Depuis 2019, et encore en 2023, le compte courant devrait être excédentaire. Il sera principalement alimenté par les envois de fonds des expatriés, qui entretiennent un solde positif du compte des transferts. L’excédent continuera de se réduire néanmoins, en raison d’une hausse des importations de biens et de services, en réponse au stimulus pré-électoral, ainsi que d’un repli du cours des métaux et minéraux (~30% des exports en 2021). Le compte des revenus primaires restera déficitaire du fait des rapatriements de profits des entreprises étrangères. Malgré l’excédent du compte courant, la position extérieure est fragile en raison des faibles entrées et des sorties clandestines de capitaux. Bien que l’allocation DTS ait permis de reconstituer les réserves de change, elles restent très faibles (moins de 2 mois de couverture d’importations). La banque centrale maintiendra sa politique restrictive au moins jusqu’aux élections, ce qui, conjugué à la non-monétisation du déficit, devrait apaiser la dépréciation du dollar local et l’inflation au S1. Ajoutés à l’émission de pièces d’or, cela permettra de la réduire sans l’endiguer.

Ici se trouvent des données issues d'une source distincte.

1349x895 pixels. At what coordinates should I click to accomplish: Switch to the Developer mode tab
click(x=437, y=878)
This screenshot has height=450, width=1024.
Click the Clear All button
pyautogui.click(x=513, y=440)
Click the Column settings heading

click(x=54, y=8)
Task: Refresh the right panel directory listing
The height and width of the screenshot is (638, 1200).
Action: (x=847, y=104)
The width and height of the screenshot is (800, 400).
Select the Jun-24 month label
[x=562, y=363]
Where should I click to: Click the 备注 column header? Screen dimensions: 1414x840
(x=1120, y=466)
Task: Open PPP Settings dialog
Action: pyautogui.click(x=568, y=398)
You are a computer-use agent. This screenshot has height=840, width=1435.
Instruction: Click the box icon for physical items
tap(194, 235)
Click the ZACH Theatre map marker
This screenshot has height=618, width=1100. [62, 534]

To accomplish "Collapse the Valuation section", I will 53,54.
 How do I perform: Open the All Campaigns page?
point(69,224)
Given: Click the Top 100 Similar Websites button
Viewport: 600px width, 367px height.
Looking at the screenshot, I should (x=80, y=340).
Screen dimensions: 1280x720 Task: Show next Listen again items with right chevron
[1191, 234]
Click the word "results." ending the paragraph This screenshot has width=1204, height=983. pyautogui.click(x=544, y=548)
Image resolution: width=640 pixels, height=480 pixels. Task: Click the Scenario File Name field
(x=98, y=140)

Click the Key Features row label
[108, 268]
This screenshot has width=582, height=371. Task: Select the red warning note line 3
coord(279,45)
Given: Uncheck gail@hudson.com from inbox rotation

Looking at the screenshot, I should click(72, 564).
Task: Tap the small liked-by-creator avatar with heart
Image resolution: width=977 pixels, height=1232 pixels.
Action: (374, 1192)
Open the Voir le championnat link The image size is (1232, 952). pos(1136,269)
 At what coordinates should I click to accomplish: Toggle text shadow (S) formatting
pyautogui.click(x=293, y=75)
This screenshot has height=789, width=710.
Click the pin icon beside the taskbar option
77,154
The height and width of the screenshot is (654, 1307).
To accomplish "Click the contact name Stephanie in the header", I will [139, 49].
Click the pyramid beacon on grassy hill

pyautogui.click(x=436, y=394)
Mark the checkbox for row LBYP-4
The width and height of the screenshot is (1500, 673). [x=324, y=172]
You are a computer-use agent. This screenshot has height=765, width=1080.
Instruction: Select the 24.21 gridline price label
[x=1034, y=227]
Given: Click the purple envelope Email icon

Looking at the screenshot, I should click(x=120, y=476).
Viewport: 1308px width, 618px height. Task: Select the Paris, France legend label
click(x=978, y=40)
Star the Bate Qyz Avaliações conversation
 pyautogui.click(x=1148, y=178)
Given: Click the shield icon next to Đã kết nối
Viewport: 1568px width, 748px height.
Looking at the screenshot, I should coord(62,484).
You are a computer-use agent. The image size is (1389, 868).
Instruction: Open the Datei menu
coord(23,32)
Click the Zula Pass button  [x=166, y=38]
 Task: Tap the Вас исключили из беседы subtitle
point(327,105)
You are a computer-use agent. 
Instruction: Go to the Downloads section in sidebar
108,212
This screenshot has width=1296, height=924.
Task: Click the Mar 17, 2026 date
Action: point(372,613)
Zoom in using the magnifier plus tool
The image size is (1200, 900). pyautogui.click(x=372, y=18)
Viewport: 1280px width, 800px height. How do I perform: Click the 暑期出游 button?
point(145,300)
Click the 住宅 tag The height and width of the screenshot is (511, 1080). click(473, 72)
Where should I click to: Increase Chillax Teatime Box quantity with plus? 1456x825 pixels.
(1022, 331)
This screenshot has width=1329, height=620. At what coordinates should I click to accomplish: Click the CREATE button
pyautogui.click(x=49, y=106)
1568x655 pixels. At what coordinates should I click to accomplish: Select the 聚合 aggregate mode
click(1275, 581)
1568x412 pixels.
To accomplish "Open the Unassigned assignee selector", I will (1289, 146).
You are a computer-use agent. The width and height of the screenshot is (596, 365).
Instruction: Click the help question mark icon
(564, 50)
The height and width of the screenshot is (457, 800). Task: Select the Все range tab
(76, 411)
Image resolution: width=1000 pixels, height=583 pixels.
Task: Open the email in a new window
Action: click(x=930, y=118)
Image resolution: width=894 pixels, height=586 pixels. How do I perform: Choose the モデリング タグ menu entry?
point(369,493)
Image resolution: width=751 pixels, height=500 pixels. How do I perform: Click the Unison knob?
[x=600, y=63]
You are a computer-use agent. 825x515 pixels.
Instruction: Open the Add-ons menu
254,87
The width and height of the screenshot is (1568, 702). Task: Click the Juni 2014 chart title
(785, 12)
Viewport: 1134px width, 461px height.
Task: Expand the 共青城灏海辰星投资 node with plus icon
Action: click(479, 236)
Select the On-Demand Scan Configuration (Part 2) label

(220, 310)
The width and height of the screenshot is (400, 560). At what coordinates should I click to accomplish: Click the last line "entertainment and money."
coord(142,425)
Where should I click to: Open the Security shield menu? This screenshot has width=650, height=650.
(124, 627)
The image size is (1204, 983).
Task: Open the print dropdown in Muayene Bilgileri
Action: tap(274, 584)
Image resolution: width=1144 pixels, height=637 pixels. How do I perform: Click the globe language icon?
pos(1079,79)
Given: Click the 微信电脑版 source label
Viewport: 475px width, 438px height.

2023, année d’élections : un risque d’instabilité accru
Le président Emmerson Mnangagwa est arrivé au pouvoir suite à la « transition assistée par l’armée » de novembre 2017 qui a forcé Robert Mugabe à la démission après plus de 30 ans au pouvoir. Malgré sa victoire et celle du ZANU-PF (au pouvoir depuis l’indépendance) aux élections générales de 2018, il continue d’être fragilisé par un climat social et politique tendu. Entretenues par les crises économiques à répétition, les tensions pourraient s’intensifier à l’approche des élections présidentielles et législatives de 2023. Même si les conditions économiques devraient continuer de s’améliorer en 2023, manifestations et grèves devraient continuer d’éclater. Néanmoins, Emmerson Mnangagwa et le ZANU-PF, bénéficiant du contrôle sur les principaux leviers du pouvoir et s’appuyant sur les communautés rurales (70 % des voix en 2018), demeurent les mieux placés. Un processus électoral perturbé ralentirait la stratégie de réengagement international.